While rubbing my back on Oct. 1st something popped and I now have a sciatica nerve issue. Horrendous burning pain down my left leg. sigh. It's very painful and constant. I've done stretching and medication. So soon at my new job, I don't have insurance for another month. Seeing a chiropractor for free consultation tomorrow.
Sunday was my out of state hike and I rode with JKR, her bf and bestie TPB. I mentioned this to KA and she just said "Double date" and "No messing around in the back seat." We ended up going a few hours earlier to have breakfast and look for Petoskey stones on the lake. By the order of the pickup I was in the backseat with TPB. She's been my closest woman friend this year. The hike was rugged with 14 attending including buddy JS. There was lunch after and the drive back TPB and I were sharing phone pics and I couldn't help notice but our arms touching for extended amounts of time. Always aware when I'm being touched. I got it out of her one time last year that if I wasn't with KA, she'd be attracted. I decided I was gonna take a break from texting her as it'll be some time before I see her again. The next morning she texted me a photo of this weeks full moon and I admitted I had a sexy dream about her that morning.
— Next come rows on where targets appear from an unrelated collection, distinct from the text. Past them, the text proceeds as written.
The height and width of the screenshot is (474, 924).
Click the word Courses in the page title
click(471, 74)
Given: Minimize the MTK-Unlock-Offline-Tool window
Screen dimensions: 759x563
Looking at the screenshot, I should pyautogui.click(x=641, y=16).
Got called a bad boy and I can't help what dreams are and under the right circumstances its not a bad thing to be very naughty. Sheesh, this is starting to sound bad. Like I said she's my closest woman friend right now.
Tonight is my last time seeing KA for 12-14 days as she's leaving the country for work. When she returned we will celebrate our combined birthdays (two days apart) with her D13 too. I'll use the time to decorate for Halloween and shop for her.